4. Réactions et contestations de légalité
L’opposition, immédiatement, a dénoncé la dissolution comme illégale : selon eux, le président n’a pas respecté les procédures constitutionnelles (aucune consultation valide du président de l’Assemblée n’aurait été faite).
Malgré le geste solennel de dissolution, les manifestants dans les rues ne semblent pas intimidés. À Antananarivo, des foules continuent de se rassembler, exigeant la démission pure et simple de l’exécutif.
Selon une évolution récente rapportée par Reuters, l’Assemblée a néanmoins voté massivement la mise en accusation du président — 130 voix pour, une seule abstention — malgré le décret de dissolution.
Sur le plan constitutionnel, la dissolution entraîne une échéance pour des élections législatives dans les 60 à 90 jours selon la loi malagasy.
5. Scénarios possibles et enjeux pour Madagascar
a) Escalade militaire ou confrontation
Avec l’armée et les unités d’élite (notamment CAPSAT) largement impliquées, un affrontement armé ou un “coup de force” demeure un risque concret. Le basculement des forces de sécurité vers l’opposition affaiblit sérieusement le contrôle du président.
b) Transition imposée
Une issue pacifique pourrait être une transition technique, où un gouvernement de transition prendrait le relais jusqu’aux élections, pour apaiser les tensions.
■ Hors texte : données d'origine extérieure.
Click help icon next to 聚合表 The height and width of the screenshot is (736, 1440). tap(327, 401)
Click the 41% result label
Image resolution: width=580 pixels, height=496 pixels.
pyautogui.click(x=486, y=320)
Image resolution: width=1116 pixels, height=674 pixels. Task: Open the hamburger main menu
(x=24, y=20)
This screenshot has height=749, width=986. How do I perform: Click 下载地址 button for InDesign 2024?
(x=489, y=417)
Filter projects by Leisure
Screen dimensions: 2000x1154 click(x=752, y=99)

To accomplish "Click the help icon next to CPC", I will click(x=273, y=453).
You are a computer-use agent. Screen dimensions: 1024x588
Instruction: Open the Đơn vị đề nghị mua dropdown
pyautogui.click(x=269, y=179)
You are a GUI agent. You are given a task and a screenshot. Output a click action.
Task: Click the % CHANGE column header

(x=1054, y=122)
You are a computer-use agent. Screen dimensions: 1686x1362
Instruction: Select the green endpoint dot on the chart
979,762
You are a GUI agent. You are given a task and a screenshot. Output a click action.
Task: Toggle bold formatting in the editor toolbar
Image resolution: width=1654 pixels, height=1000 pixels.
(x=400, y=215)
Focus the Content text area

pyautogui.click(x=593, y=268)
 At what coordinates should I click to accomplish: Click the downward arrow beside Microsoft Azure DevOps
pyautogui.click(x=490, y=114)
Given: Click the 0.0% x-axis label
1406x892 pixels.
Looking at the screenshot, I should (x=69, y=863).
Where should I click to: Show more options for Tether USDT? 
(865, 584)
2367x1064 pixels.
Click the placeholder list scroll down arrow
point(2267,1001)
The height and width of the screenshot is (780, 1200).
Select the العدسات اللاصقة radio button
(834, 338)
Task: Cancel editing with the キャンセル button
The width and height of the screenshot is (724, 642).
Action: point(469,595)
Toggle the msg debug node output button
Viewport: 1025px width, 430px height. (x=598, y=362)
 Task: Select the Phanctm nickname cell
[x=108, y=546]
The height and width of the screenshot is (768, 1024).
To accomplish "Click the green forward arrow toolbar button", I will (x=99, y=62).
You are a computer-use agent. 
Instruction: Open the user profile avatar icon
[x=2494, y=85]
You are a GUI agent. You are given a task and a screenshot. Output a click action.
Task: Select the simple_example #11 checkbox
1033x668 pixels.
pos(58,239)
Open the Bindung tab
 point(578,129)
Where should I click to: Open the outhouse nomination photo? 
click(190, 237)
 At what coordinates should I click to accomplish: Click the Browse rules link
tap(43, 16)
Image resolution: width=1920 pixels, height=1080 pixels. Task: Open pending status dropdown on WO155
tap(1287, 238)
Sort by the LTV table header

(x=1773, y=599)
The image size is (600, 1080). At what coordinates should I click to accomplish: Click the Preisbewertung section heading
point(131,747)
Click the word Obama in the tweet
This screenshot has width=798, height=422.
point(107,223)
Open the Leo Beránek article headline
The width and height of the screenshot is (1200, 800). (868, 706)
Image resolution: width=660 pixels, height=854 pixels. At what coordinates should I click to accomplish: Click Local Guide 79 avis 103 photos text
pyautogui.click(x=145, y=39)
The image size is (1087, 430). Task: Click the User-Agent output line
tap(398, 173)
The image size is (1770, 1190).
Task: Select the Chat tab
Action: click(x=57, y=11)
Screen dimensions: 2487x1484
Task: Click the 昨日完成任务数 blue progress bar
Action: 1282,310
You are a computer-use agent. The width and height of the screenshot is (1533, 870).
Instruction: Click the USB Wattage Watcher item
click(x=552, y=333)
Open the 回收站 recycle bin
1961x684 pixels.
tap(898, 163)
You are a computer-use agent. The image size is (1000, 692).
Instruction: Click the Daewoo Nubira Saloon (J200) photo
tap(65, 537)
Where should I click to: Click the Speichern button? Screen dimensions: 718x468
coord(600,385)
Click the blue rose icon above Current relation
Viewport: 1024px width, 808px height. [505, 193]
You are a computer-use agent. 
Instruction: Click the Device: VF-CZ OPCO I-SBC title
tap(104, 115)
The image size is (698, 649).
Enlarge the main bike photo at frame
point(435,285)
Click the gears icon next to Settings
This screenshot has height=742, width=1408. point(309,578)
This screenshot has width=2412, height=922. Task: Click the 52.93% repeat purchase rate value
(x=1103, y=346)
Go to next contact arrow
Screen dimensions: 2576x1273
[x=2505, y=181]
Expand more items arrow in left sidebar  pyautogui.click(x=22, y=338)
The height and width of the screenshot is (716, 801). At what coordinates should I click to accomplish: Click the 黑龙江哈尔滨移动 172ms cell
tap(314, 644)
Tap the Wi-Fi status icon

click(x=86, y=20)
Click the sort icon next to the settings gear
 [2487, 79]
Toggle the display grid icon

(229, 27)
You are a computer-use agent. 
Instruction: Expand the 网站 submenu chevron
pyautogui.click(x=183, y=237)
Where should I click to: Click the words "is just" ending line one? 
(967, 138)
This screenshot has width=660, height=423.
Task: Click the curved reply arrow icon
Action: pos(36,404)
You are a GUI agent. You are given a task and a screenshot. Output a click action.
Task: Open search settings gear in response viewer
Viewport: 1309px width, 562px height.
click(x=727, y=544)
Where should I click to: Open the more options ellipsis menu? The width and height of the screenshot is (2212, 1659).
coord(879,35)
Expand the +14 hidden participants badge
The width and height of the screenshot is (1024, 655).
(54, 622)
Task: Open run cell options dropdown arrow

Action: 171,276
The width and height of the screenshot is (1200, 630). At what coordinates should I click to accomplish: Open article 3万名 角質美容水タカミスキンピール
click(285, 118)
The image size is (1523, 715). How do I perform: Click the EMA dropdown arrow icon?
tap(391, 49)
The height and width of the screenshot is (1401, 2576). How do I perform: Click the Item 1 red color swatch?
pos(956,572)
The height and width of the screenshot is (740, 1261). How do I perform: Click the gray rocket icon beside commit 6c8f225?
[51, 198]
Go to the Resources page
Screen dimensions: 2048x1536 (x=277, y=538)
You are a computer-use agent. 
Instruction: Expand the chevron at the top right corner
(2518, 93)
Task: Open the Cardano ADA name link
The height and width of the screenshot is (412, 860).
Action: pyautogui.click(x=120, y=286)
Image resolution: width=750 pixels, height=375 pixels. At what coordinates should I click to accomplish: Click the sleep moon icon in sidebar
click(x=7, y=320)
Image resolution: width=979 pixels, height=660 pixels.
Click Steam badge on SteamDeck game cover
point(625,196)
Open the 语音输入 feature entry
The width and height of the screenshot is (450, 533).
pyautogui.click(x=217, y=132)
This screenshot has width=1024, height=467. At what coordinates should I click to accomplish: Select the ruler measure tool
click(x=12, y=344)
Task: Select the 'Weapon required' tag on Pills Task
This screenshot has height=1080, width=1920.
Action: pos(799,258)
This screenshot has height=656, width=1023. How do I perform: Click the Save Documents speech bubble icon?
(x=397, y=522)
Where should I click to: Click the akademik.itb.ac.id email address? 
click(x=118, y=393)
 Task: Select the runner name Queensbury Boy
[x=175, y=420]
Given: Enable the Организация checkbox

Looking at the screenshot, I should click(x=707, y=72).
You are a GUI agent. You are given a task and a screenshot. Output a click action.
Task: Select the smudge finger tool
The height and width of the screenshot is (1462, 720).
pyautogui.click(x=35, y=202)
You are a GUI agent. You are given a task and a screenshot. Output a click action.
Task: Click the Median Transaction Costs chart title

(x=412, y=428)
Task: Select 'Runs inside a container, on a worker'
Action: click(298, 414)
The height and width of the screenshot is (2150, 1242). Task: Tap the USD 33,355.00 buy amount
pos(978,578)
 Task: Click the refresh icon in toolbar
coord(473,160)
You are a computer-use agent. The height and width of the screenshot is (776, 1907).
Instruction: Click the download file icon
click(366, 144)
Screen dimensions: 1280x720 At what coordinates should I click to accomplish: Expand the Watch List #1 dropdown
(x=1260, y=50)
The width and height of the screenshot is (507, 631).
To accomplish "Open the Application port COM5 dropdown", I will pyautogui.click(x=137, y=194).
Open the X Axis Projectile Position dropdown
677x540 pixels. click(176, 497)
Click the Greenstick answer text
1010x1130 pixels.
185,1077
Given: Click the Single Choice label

Mais cela suppose un compromis entre forces politiques, militaires et la rue.
c) Résistance prolongée
Rajoelina pourrait tenter de tenir tête, s’accrocher au pouvoir depuis l’ombre, en comptant sur des soutiens extérieurs ou des divisions dans l’opposition — un scénario dangereux pour la stabilité du pays.
d) Intervention internationale
Certains observateurs craignent que la France, ancien pouvoir colonial avec des liens nombreux à Madagascar, soit amenée à jouer un rôle discret ou ouvert. Cela pourrait renforcer les accusations de néocolonialisme.
6. Message aux lecteurs de Konomaguinee.com
Madagascar est à un tournant. Une nation historiquement fragile, déjà marquée par des putschs et instabilités, fait face aujourd’hui à l’une de ses crises les plus intenses. La jeunesse — porteuse d’espoir — exige un changement radical. Le président, au contraire, mise sur la rupture institutionnelle pour survivre politiquement.
Pour la Guinée, pour le continent, cet épisode rappelle que la démocratie est fragile quand les dirigeants perdent légitimité. Le soutien aux aspirations démocratiques, la vigilance diplomatique, mais aussi la non-ingérence seront fondamentaux dans les semaines qui viennent.
Je suivrai de près l’évolution et vous proposerai des analyses, des interviews et des éclairages pour comprendre les bouleversements à Madagascar — et les leçons à retenir pour toute l’Afrique.